Electronic Thesis and Dissertation Repository


Doctor of Philosophy


Hispanic Studies


Rafael Montano


The existence of cultural diversity in a connected world is paradoxical given that all individuals constantly interact and share information, and that individuals are all part of one giant network of connections. In the long term, it seems logical to assume that everybody should hold the same cultural information and, therefore, the same culture. Yet cultural diversity is still manifest around the globe. Cultural diversity as a phenomenon becomes even more puzzling when we take into account how it survives catastrophic events which regularly befall societies, such as invasions, natural disasters, and civil wars. In this thesis, agent-based computer simulations are employed to study this phenomenon of emergence and resilience of cultural diversity.

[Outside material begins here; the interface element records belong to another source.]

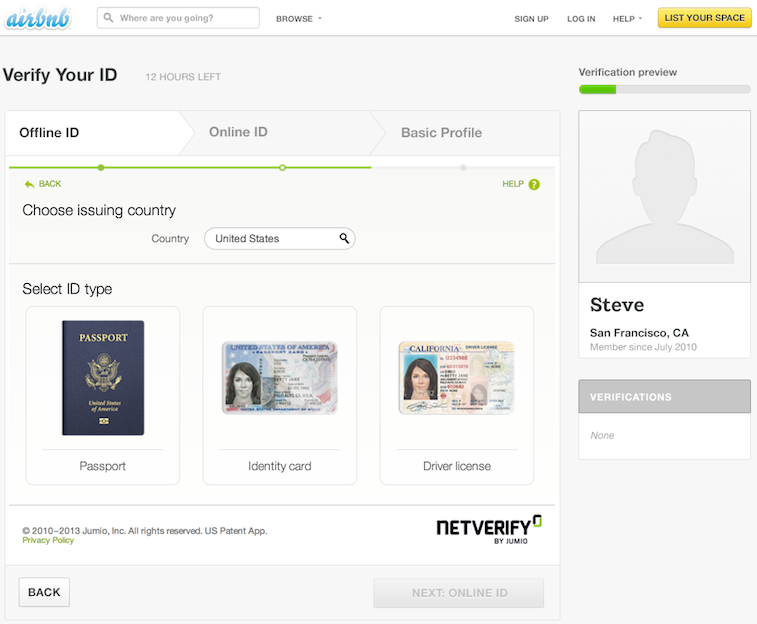Click the 'Where are you going?' search field
Viewport: 757px width, 624px height.
point(185,18)
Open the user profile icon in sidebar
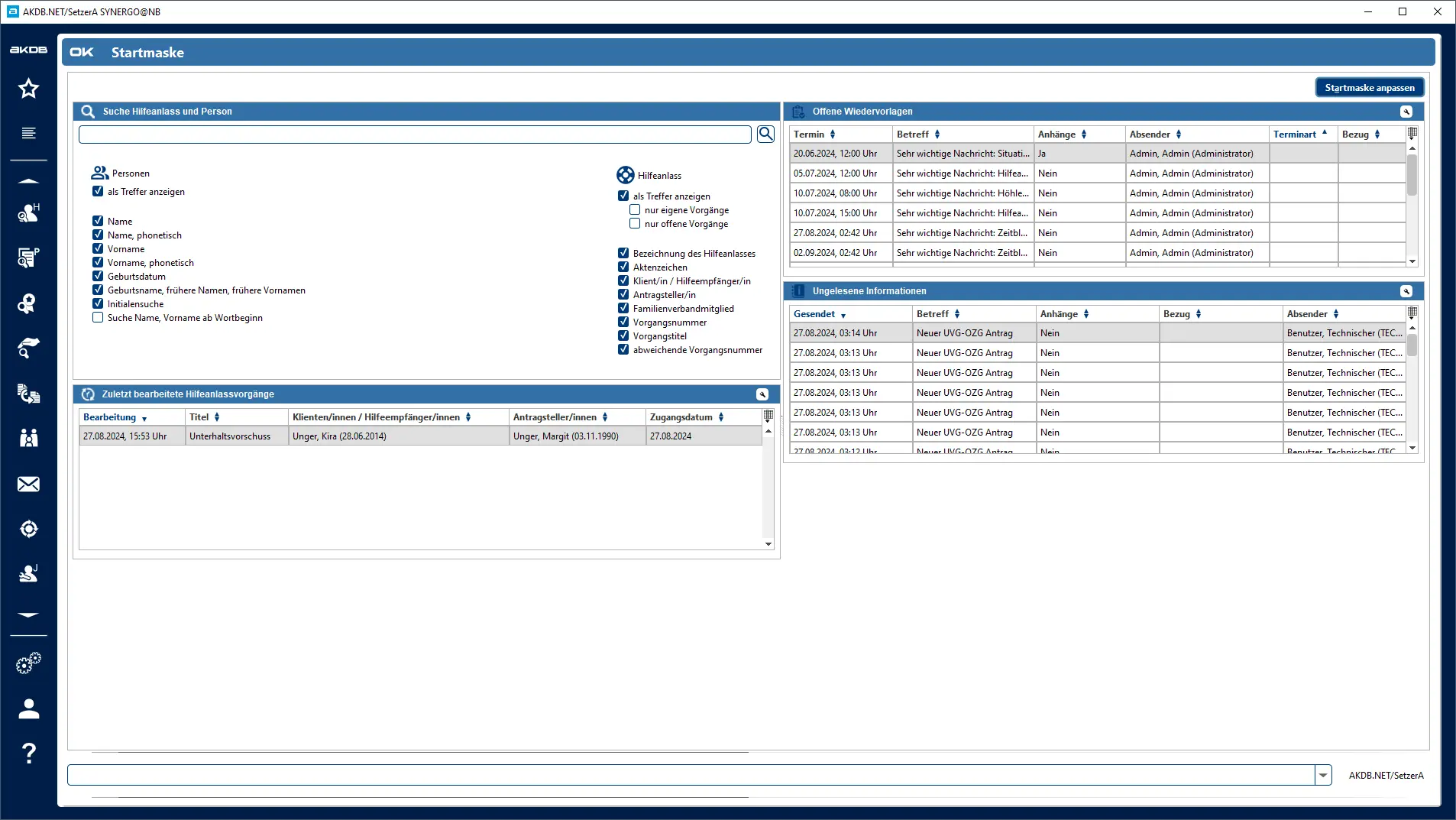Image resolution: width=1456 pixels, height=820 pixels. coord(28,709)
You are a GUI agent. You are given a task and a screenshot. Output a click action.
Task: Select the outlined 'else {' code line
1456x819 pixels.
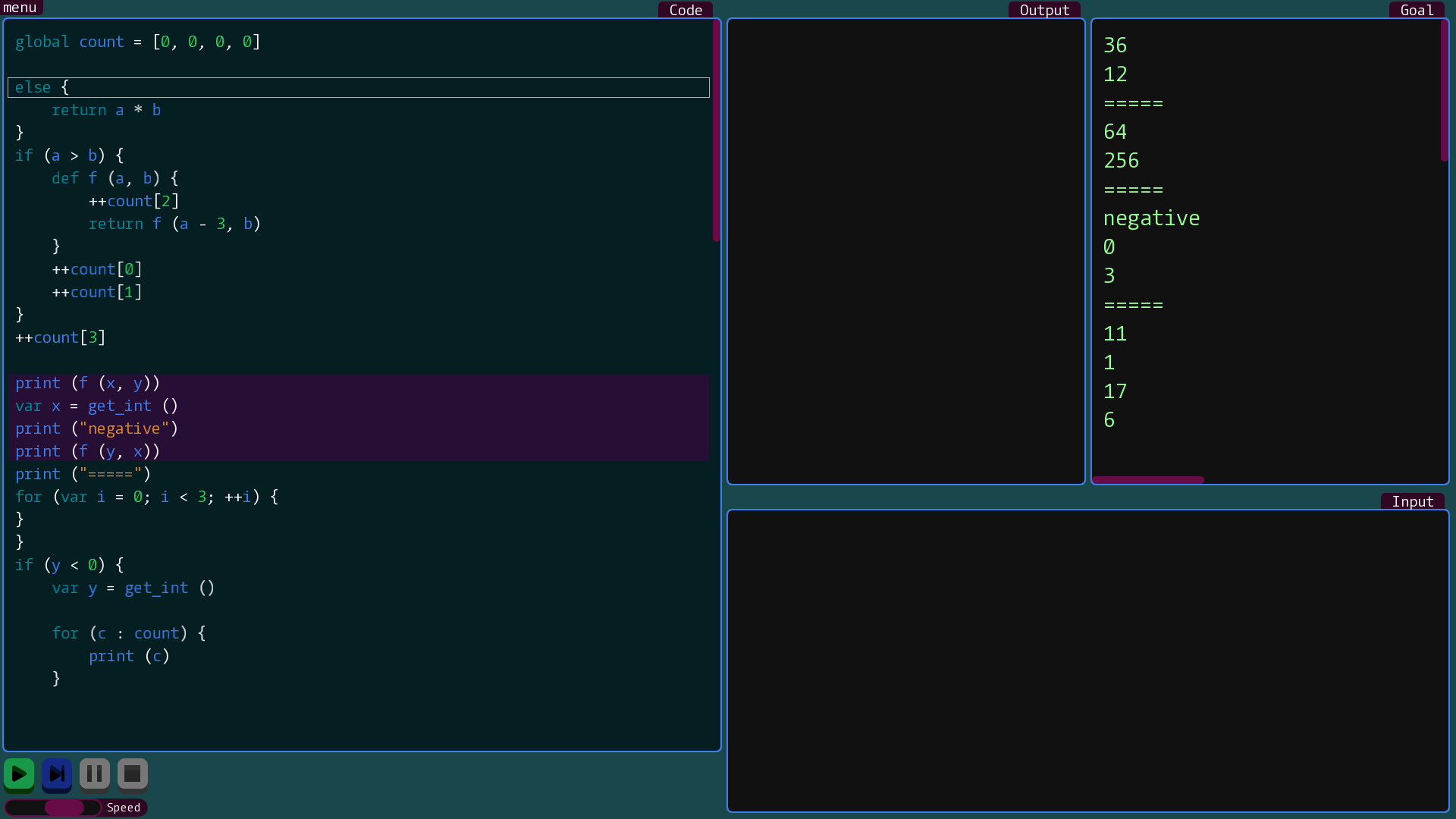click(x=356, y=87)
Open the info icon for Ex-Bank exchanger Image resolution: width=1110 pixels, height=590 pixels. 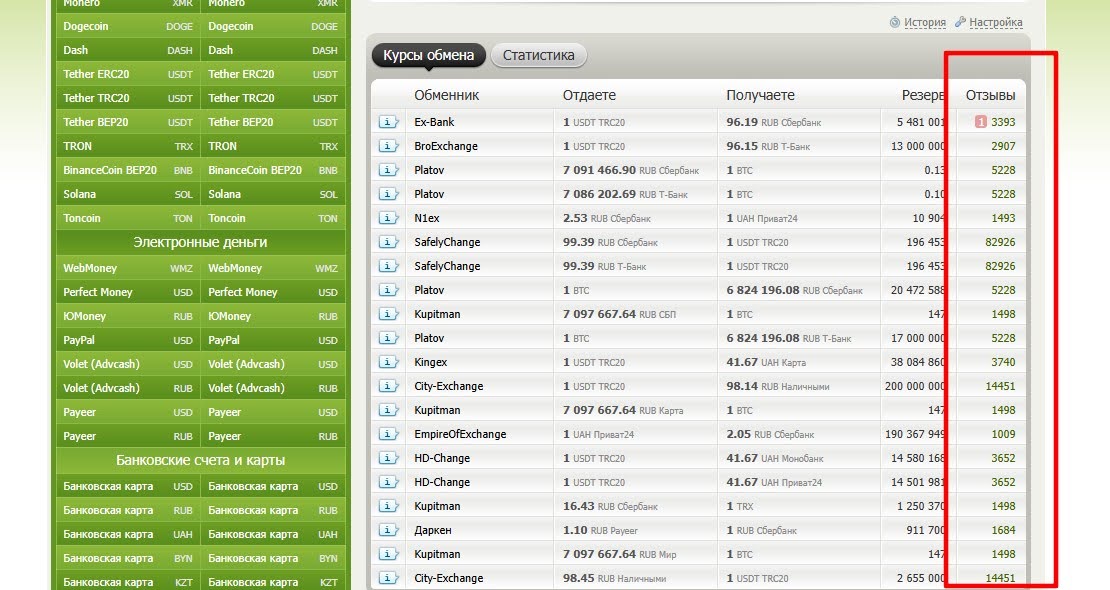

The paradox of cultural diversity has been explored with different formal and computational models before. This is the first time institutions are introduced into these models. Moreover, previous models as well as my institutional model are extended in this thesis by the addition of events such as decimation, foreign settlement and institutional conversion, all of which can be used to test the resilience of cultural diversity. Combination of these events enables the approximation of real-life catastrophes; examples of possible applications is given in the form of case studies with a variety of sources of information. The three case studies presented correspond to different moments in the history of the Maya population: the so-called Classic Maya Collapse (~800AC), the Spanish invasion of the Maya highlands area (15th century), and the Guatemalan Civil War (1960s-1980s).

This thesis contributes to the existent literature by (a) demonstrating that institutions and mechanisms associated to them (democracy, propaganda), play a role in the emergence of cultural diversity in computer simulations; (b) offering a novel framework to study cultural diversity in computational models, including tools to introduce and combine events that target cultural information in the system; and (c) showcasing that cultural diversity, as portrayed in the simulations, is resilient to catastrophic events. The value of agent-based models to the field of cultural studies is illustrated by the parallels that are drawn between results from simulations and real-life scenarios.